Khosla’s framing underscores the IITs’ outsize impact despite comparatively limited resources and modest funding ecosystems. “No surprise that Stanford, Harvard and Indian Institute of Technology are top 3,” he wrote.
The report found most unicorn founders held business or STEM degrees—MBAs, computer science, engineering, and economics were the most common. While 462 held undergraduate degrees, 230 also completed postgrad studies.
25. Prada and Maharashtra Body Plan Talks on Kolhapuri Sandals
ET, 3 July 2025
Italian luxury fashion house Prada is set to hold a high-level virtual meeting with the Maharashtra Chamber of Commerce, Industry and Agriculture (MACCIA) to discuss the future course of collaboration on a Kolhapuri chappal-inspired line of men’s sandals. The meeting is likely to take place on July 11, according to a senior official at the industry body.
Senior leaders from Prada, including Lorenzo Bertelli, head of corporate social responsibility, and Roberto Massardi, chief business development officer, are expected to attend, according to an email reviewed by ET.
In a letter dated June 30, Maharashtra’s apex trade body proposed the formation of a joint working group comprising representatives from Prada, MACCIA, and local artisan organisations to take the discussion forward. Lalit Gandhi, president of MACCIA, suggested that the group focus on developing co-branded limited-edition collections rooted in traditional Kolhapuri designs; implementing skill development and training programs for rural artisans aligned with global standards; establishing a cultural exchange initiative to foster design innovation between Italian and Indian artisans; exploring the possibility of setting up a ‘Prada Artisan Excellence Lab’ in Kolhapur or Mumbai; and supporting a fair trade value chain that provides sustainable economic benefits to the artisan community.
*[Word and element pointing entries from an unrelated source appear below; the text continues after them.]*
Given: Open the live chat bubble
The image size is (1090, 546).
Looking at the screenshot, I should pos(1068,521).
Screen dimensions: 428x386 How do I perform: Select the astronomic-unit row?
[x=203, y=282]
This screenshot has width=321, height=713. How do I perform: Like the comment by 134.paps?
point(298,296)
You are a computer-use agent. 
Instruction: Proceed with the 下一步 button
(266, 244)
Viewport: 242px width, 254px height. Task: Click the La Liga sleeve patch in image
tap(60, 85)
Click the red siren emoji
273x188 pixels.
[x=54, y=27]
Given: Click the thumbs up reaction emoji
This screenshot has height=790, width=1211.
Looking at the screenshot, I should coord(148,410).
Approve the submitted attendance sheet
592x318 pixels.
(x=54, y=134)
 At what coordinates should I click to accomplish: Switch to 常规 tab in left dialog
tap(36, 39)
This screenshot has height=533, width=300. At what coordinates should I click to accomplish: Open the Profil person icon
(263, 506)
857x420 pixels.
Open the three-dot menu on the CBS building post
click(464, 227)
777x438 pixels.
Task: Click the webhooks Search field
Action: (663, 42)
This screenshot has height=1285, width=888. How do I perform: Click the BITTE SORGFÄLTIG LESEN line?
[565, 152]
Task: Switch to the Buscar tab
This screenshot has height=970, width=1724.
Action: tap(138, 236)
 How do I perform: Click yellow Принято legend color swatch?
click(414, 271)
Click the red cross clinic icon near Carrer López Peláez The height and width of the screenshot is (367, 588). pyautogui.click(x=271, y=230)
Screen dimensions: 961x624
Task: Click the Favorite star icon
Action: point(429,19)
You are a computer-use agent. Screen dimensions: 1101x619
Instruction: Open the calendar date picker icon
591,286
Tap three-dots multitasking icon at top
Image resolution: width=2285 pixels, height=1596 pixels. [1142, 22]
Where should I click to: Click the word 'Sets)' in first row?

“This initiative will not only set a global benchmark for ethical fashion but also demonstrate how heritage and innovation can harmoniously co-exist,” Gandhi wrote in the letter, further suggesting an in-person or virtual meeting.
On July 2, Elena Usan, the Prada Group Marketing Secretary Office Coordinator, confirmed a video call with key leaders from the group to explore the next steps in an hour-long meeting.
MACCIA had first written to Prada on June 25, urging the brand to acknowledge the inspiration behind its recent Spring Summer 2026 menswear collection featuring sandals inspired by Kolhapuri chappals and explore fair compensation or collaboration with Indian artisans.
In response, Lorenzo Bertelli acknowledged the traditional craftsmanship and clarified that the collection was still in the early stages of development, with no confirmation on its production or commercialisation. Prada’s acknowledgement came amid backlash on social media and mounting pressure from authorities for failing to acknowledge the Indian artisans and heritage behind the design at the Milan show.